■ **Document section**:
>>>

Обсуждение: Getting time of a postgresql-request

От:
"Kai Behncke"
Дата:

Dear users,

I try to optimize the time of my Postgresql-requests, but for that, the first step,
I of course need to get that time.

I know that with:

EXPLAIN ANALYSE SELECT bundesland from
 bundesland WHERE ST_Contains(the_geom, $punktgeometrie_start) AND
 ST_Contains(the_geom, $punktgeometrie_ende)

I can get that time on command line.

But I would like to get it in a php-script, like

$timerequest_result=pg_result($timerequest,0);

(well, that does not work).

I wonder: Is there another way to get the time a request needs?
How do you handle this?

Thank you very much, Kai

--
GRATIS für alle GMX-Mitglieder: Die maxdome Movie-FLAT!
Jetzt freischalten unter http://portal.gmx.net/de/go/maxdome01

От:
Russell Smith
Дата:

Kai Behncke wrote:
>
> But I would like to get it in a php-script, like
>
> $timerequest_result=pg_result($timerequest,0);
>
> (well, that does not work).
>
> I wonder: Is there another way to get the time a request needs?
> How do you handle this?
>
$time = microtime()
$result = pg_result($query);
echo "Time to run query and return result to PHP: ".(microtime() - $time);

Something like that.

Regards

Russell

От:
Pierre Frédéric Caillaud
Дата:

On Tue, 18 Aug 2009 06:25:57 +0200, Russell Smith <>
wrote:

> Kai Behncke wrote:
>>
>> But I would like to get it in a php-script, like
>>
>> $timerequest_result=pg_result($timerequest,0);
>>
>> (well, that does not work).
>>
>> I wonder: Is there another way to get the time a request needs?
>> How do you handle this?
>>
> $time = microtime()
> $result = pg_result($query);
> echo "Time to run query and return result to PHP: ".(microtime() -
> $time);
>
> Something like that.
>
> Regards
>
> Russell
>

I use the following functions wich protect against SQL injections, make
using the db a lot easier, and log query times to display at the bottom of
the page.
It is much less cumbersome than PEAR::DB or pdo which force you to use
prepared statements (slower if you throw them away after using them just
once)

db_query( "SELECT * FROM stuff WHERE a=%s AND b=%s", array( $a, $b ))

<<<

■ **Record set**:

>>>

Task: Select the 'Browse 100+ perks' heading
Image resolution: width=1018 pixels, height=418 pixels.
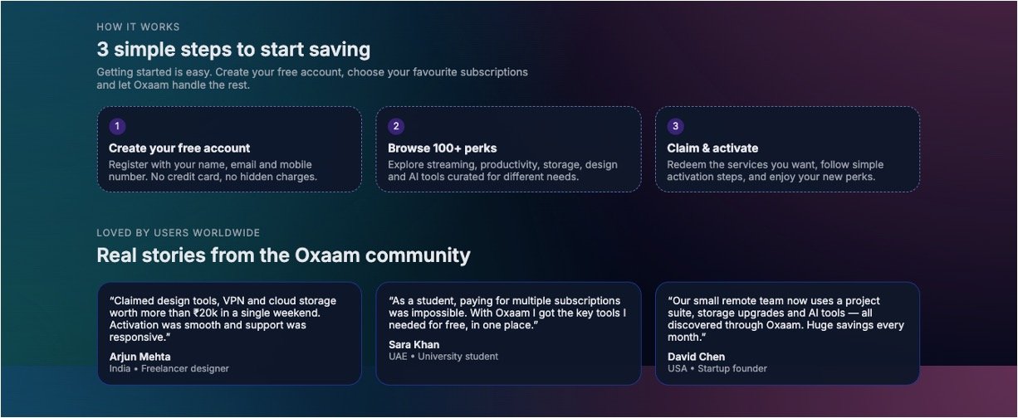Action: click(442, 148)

<<<
>>>

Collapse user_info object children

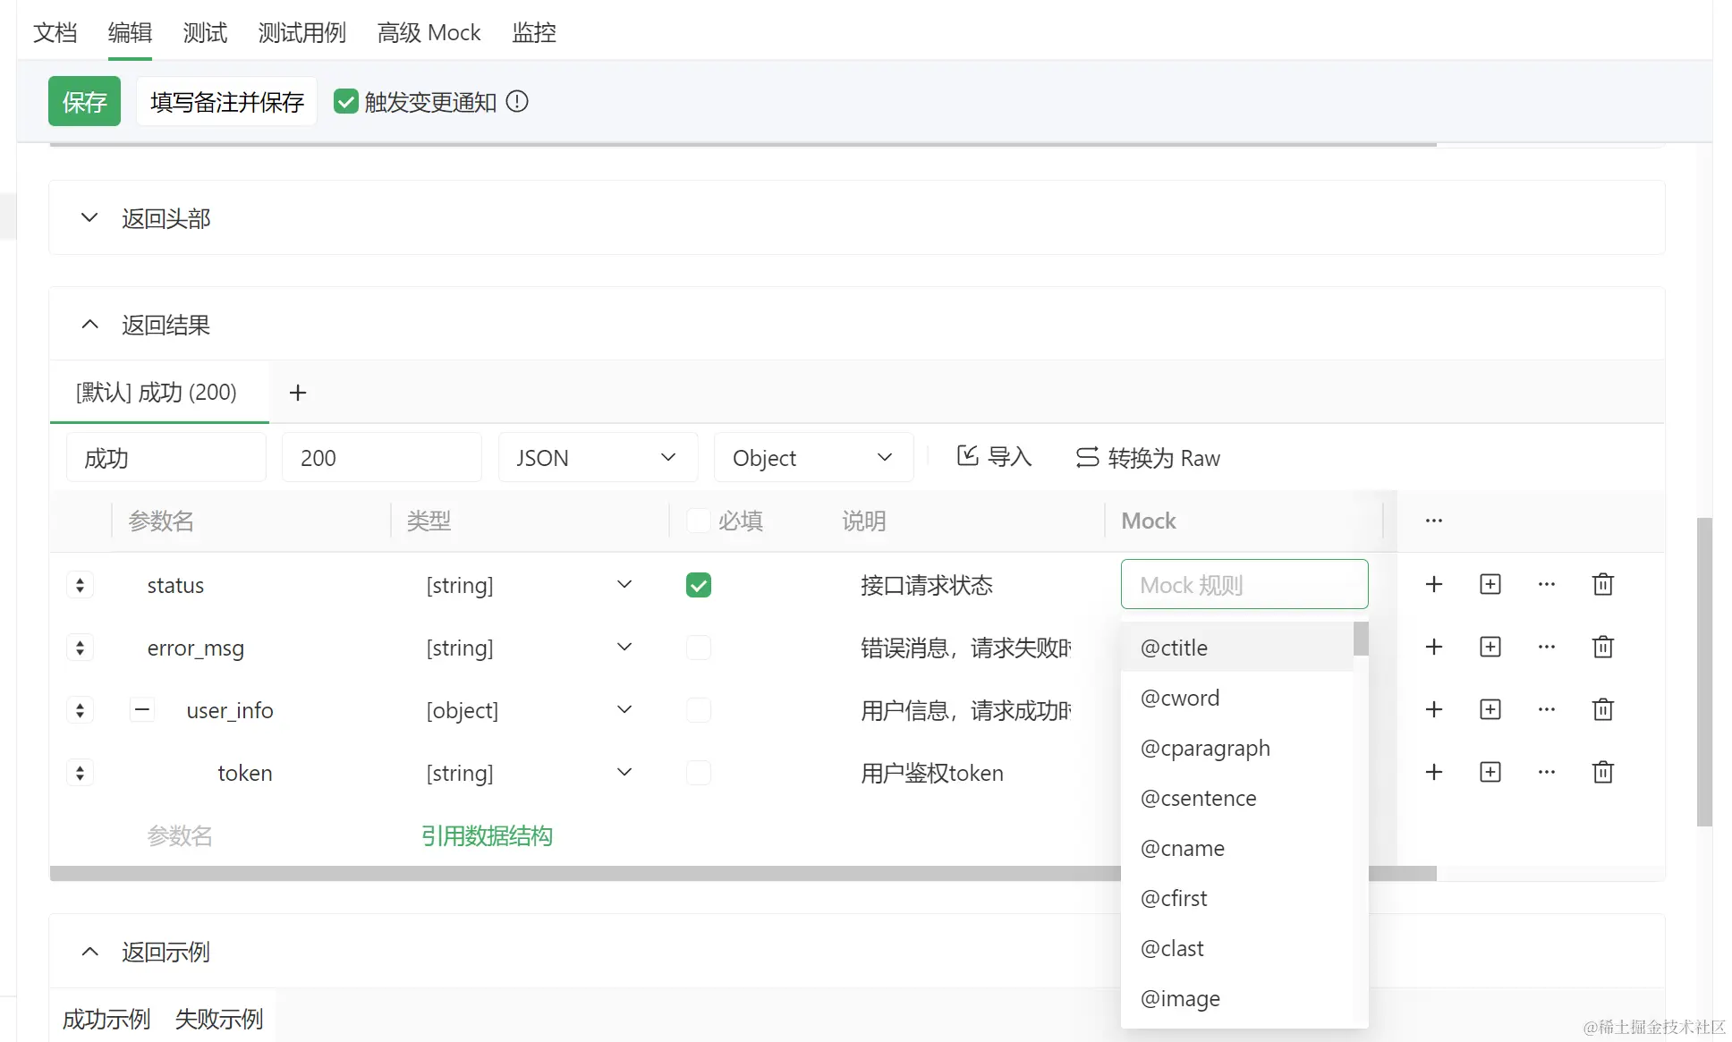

<<<

■ **Parts of the exercise**:
a: In the forum thread on timing PostgreSQL requests, which PHP function does Russell Smith call before and after the query to measure its time?
b: Using the forum thread on timing PostgreSQL requests, decide whether each statement agrees with it. Give yes or no, and quote the words that decide it.
(i) Kai can already get the request time on the command line.
(ii) Pierre says PEAR::DB and pdo force you to use prepared statements.
(iii) Pierre's functions log query times to display at the top of the page.

■ **Responses by task**:
a: microtime()

b:
(i) Yes: "I can get that time on command line."
(ii) Yes: "PEAR::DB or pdo which force you to use prepared statements"
(iii) No: "log query times to display at the bottom of the page"